What is expected
Edit the rows below so that every "label" becomes "caption", leaving everything else unchanged.

Rows from a pointing dataset
+ + + + +

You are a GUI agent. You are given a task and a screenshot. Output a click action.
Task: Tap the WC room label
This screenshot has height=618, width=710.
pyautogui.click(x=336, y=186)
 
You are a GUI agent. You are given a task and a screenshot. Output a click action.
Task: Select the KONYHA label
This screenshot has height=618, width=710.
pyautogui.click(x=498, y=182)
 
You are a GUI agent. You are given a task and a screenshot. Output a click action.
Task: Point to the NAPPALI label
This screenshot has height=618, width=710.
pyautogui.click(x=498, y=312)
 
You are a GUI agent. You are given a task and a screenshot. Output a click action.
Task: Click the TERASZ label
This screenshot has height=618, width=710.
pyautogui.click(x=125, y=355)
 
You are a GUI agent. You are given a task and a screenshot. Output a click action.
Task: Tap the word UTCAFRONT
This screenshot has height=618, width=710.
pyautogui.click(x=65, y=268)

+ + + + +

Exercise result
You are a GUI agent. You are given a task and a screenshot. Output a click action.
Task: Tap the WC room caption
This screenshot has height=618, width=710.
pyautogui.click(x=336, y=186)
 
You are a GUI agent. You are given a task and a screenshot. Output a click action.
Task: Select the KONYHA caption
This screenshot has height=618, width=710.
pyautogui.click(x=498, y=182)
 
You are a GUI agent. You are given a task and a screenshot. Output a click action.
Task: Point to the NAPPALI caption
This screenshot has height=618, width=710.
pyautogui.click(x=498, y=312)
 
You are a GUI agent. You are given a task and a screenshot. Output a click action.
Task: Click the TERASZ caption
This screenshot has height=618, width=710.
pyautogui.click(x=125, y=355)
 
You are a GUI agent. You are given a task and a screenshot. Output a click action.
Task: Tap the word UTCAFRONT
This screenshot has height=618, width=710.
pyautogui.click(x=65, y=268)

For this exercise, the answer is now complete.